### SOURCE MATERIAL
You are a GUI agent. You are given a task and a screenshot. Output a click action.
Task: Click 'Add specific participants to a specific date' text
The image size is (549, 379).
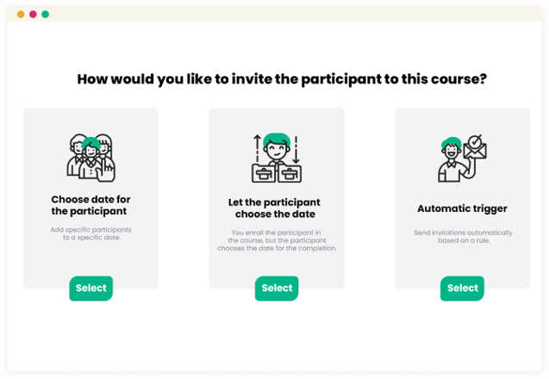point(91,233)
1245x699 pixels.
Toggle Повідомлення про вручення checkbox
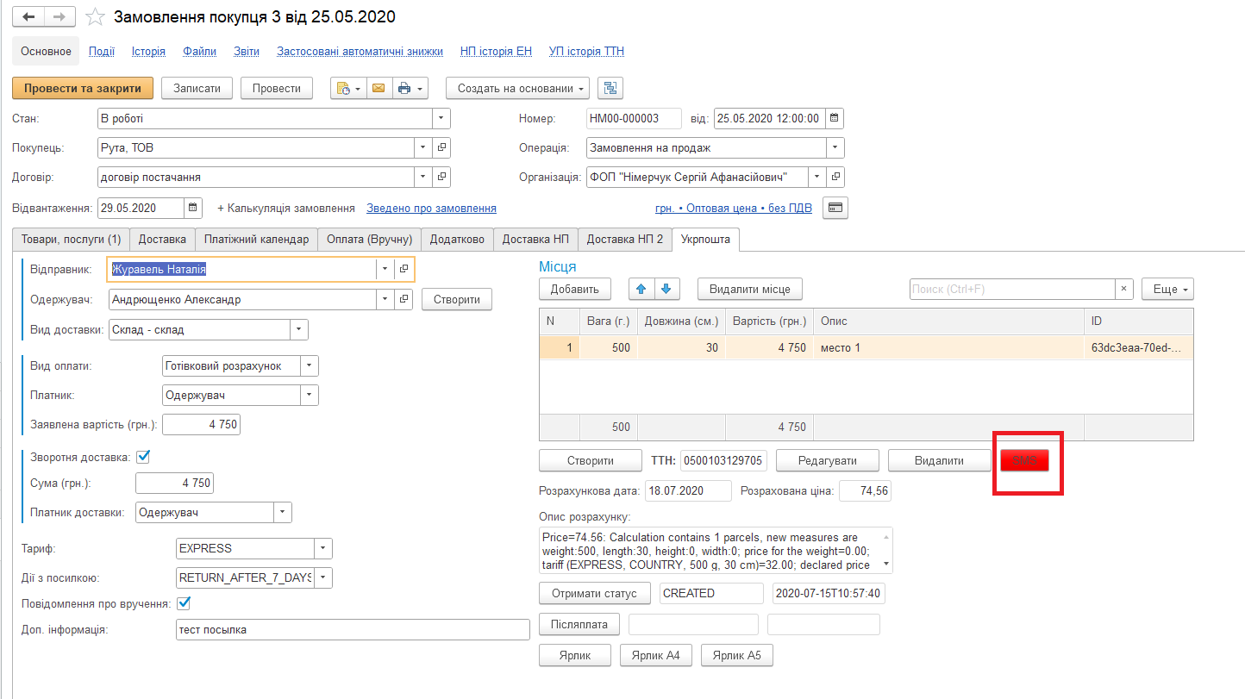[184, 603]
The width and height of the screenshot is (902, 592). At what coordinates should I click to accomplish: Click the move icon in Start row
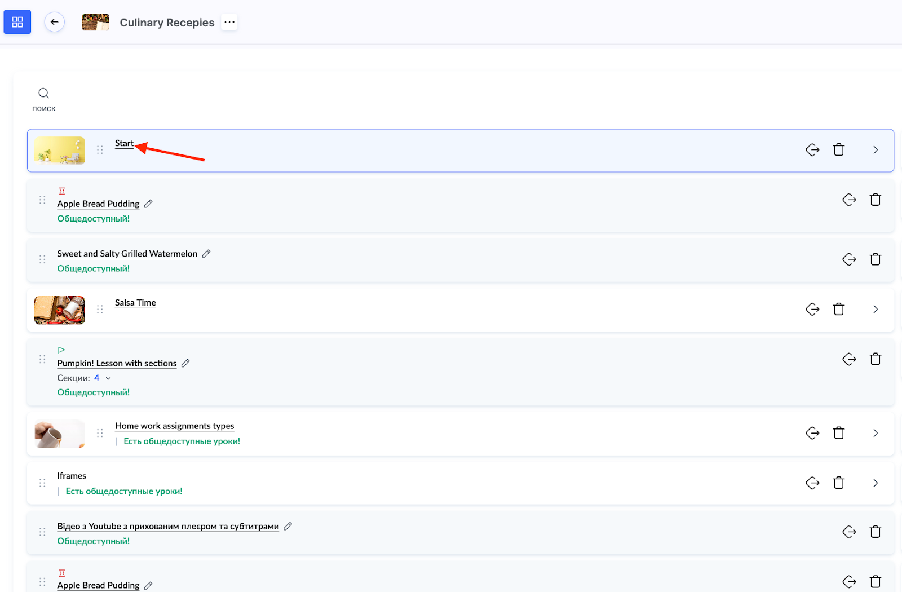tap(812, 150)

### PROBLEM STATEMENT
Output the span from the line with "1245x699 pixels." through the last line of the data, inclusive and exact, and omit every picture.

### EXERCISE RESULT
1245x699 pixels.
Toggle Повідомлення про вручення checkbox
[184, 603]
The width and height of the screenshot is (902, 592). At what coordinates should I click to accomplish: Click the move icon in Start row
tap(812, 150)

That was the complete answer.